Ter ou não subsídio, eis a questão

Por algum tempo, no processo de transição energética, incentivar as fontes renováveis ainda será necessário, segundo o gerente de Bioeletricidade da Unica.

“Às vezes, é uma questão de no leilão ter uma cota para compra de biomassa, de energia de PCH, por exemplo. No mercado mexicano, se paga US$ 10 extras como atributo ambiental. Existem ‘n’ formas. É preciso colocar os estudos no papel e transformar num mercado de carbono, que represente valoração do atributo ambiental no setor elétrico”, completa Souza.

Na avaliação de Claudio Ribeiro, presidente da 2W Ecobank, uma das maiores operadoras do mercado livre de energia, já passou o tempo em que as fontes eólica, solar e de biomassa eram caras e precisavam de subsídios para ser competitivas.

Atualmente, o próprio mercado pede energia com estes selos sustentáveis. “Essas energias já são competitivas por duas razões: porque houve uma evolução tecnológica da geração renovável e porque os consumidores cada vez mais estão indo para essas fontes, não querem comprar de fonte convencional, porque eles têm metas de obtenção de ‘net zero’. As pessoas estão utilizando cada vez mais a eletrificação, e será preciso voltar a investir em geração. Não tem mais como expandir a geração das grandes hidrelétricas, será pelas renováveis”, afirma Ribeiro.

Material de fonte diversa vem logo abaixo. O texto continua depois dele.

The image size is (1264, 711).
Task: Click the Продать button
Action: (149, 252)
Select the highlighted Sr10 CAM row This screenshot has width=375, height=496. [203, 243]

Dos novos investimentos em geração de energia, atualmente, 80% já são em fontes renováveis. A própria 2W está investindo R$ 2 bilhões na construção de duas usinas eólicas, de 139 MW no Rio Grande do Norte, e de 261 MW no Ceará, que devem entrar em operação em janeiro e abril do ano que vem. A meta da companhia é chegar em 2027 oferecendo no mercado 2 GW, o suficiente para atender 3 milhões de residências.